The two legends spent the whole 1970s as close as they were addicted to drugs, and few people have ever been as addicted to drugs as the Thin White Duke and The Stooges’ mainman were in that decade.
Both of them reached a point in the middle of the decade that would have killed most people in their position. Bowie with the kind of cocaine psychosis that led him to believe that a coven of witches led by Jimmy Page was trying to steal his semen, and Iggy Pop was clearly trying to end his own life at every concert he was playing.
Their friendship should have been the kind of toxic camaraderie that sees two addicts unlock and encourage the worst of each other. According to reports, there were points where their friendship was exactly that, especially early on in the decade. However, by the time both had decamped to Berlin later in the decade, they’d actually become surprisingly positive influences on each other’s lives. Coaching each other through the toughest parts of getting clean, Bowie to Pop in particular.
What’s more, this influenced the music they were making at the time. Pop had just begun his solo career in earnest as David Bowie began work on the Berlin trilogy, according to some fans, the pinnacle of his entire career. In 1977, both released albums that have seriously convincing arguments to be their masterpieces. Bowie’s “Heroes” and Pop’s The Idiot.
As a tribute to their parallel natures, the cover art for both records are strikingly similar.

What made Iggy Pop and David Bowie decide on their album covers?
Both find their creators depicted in stark, monochrome photographs, dressed in black as they pose dramatically.
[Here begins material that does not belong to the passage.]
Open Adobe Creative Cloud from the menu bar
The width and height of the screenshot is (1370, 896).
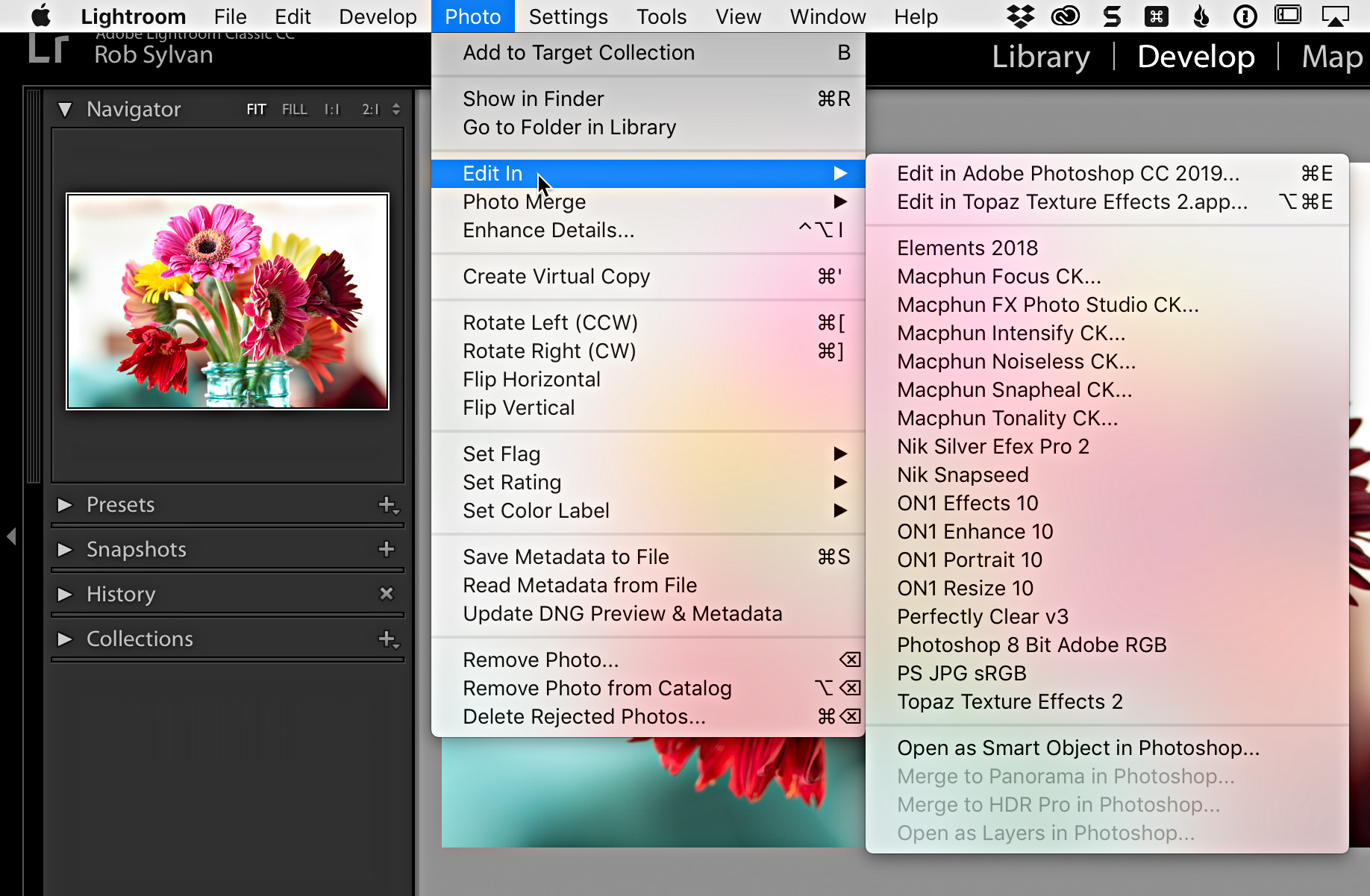[1066, 16]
Their arms stuck out at angles, dancer-like, as they looked impassively towards the camera. This similarity is not an accident, but not for the reason you might think. You see, when Bowie and Pop left America for Berlin, Bowie in particular did so to immerse himself in all the art that the city had to offer. Not just music, but photography, theatre and in particular, its rich history of visual art.
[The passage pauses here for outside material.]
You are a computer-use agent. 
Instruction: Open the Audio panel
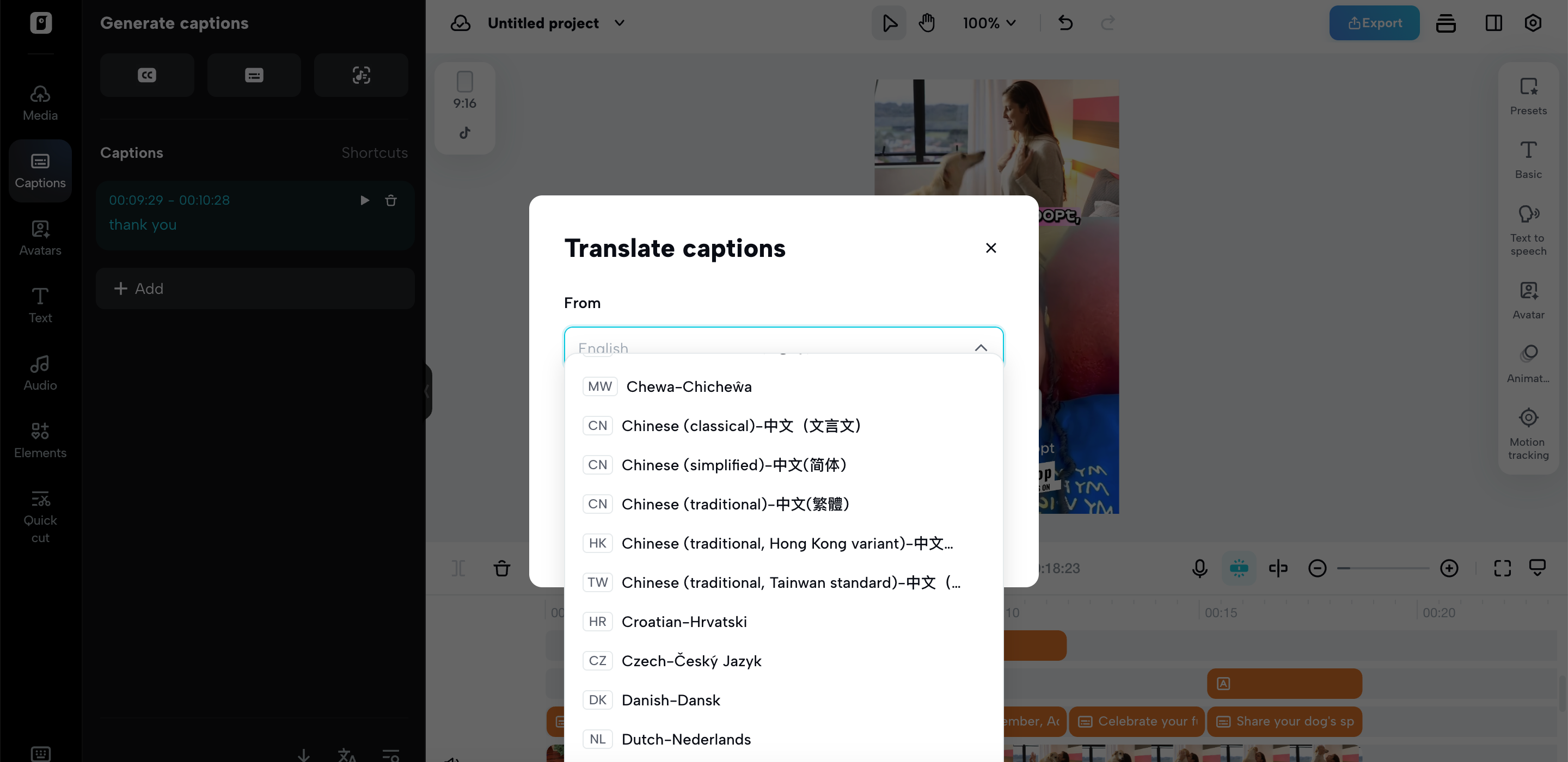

David Bowie became enamoured with German expressionism, and one of his biggest influences became the painter Erich Heckel. In particular, his 1917 masterpiece Roquairol made a deep impression on him, especially when he delved into its inspiration.
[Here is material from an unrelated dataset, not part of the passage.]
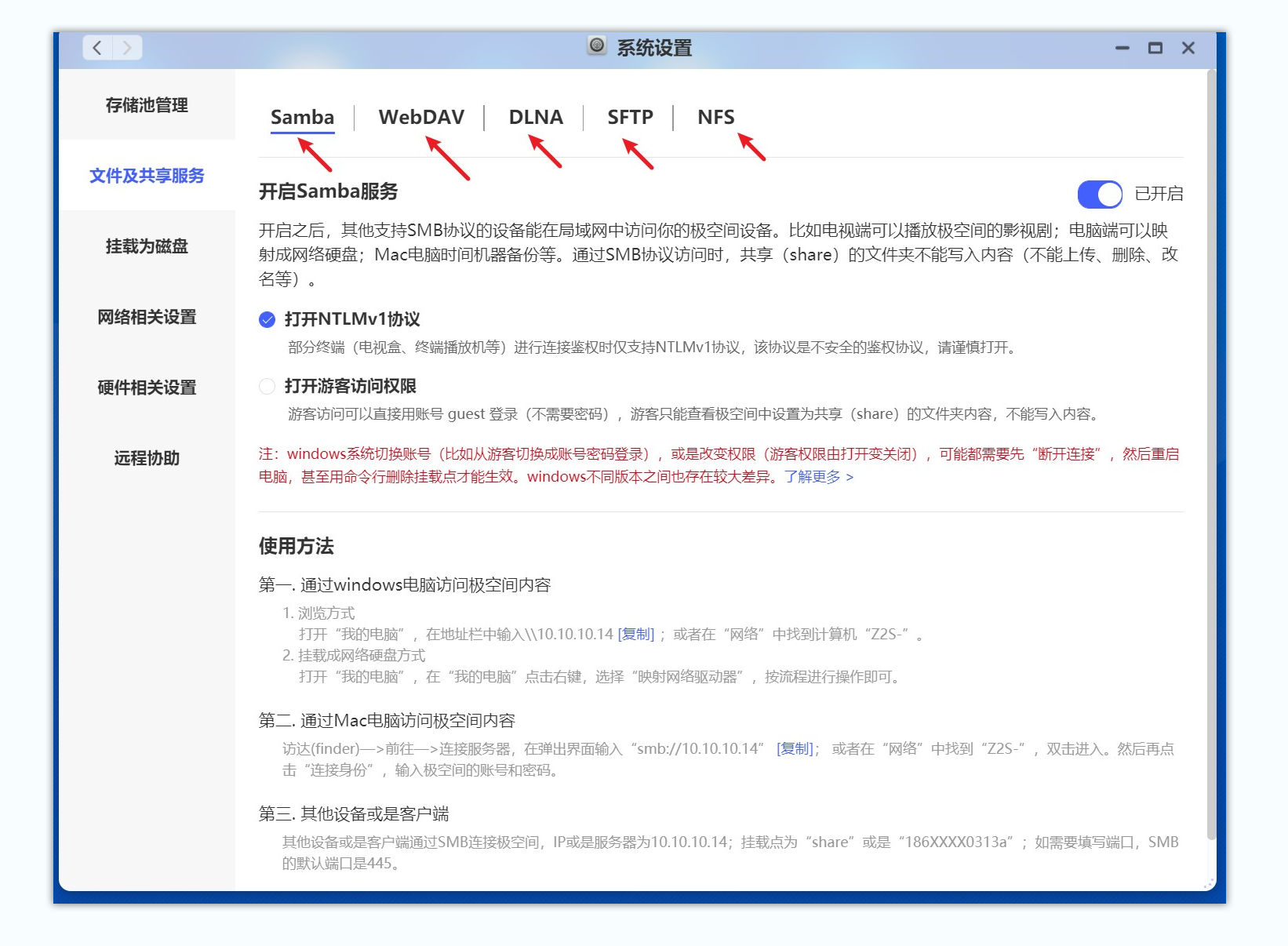
Task: Open the 挂载为磁盘 settings page
Action: coord(147,246)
Heckel’s painting depicts fellow artist Ernst Ludwig Kirchner in the throes of a profound psychological breakdown due to his experiences in World War One. Both Bowie and Iggy Pop saw more than a little of their own fragmented psyches depicted in the painting. Thus, when the time came to decide on a cover for Pop’s The Idiot, Bowie suggested a version of Heckel’s masterwork.
Months later, when working on his own cover for “Heroes”, Bowie settled on doing his own version of Roquairol as well. After all, it only made sense. The two albums, much like their creators, are spiritual siblings to each other. Both documents of periods of profound difficulty and profound change in their lives.
The two had seen not only themselves, but most likely the other in Roquairol, and chose to immortalise that influence on the cover. A fitting monument to a friendship that pulled both young men out of the most dangerous period of their lives.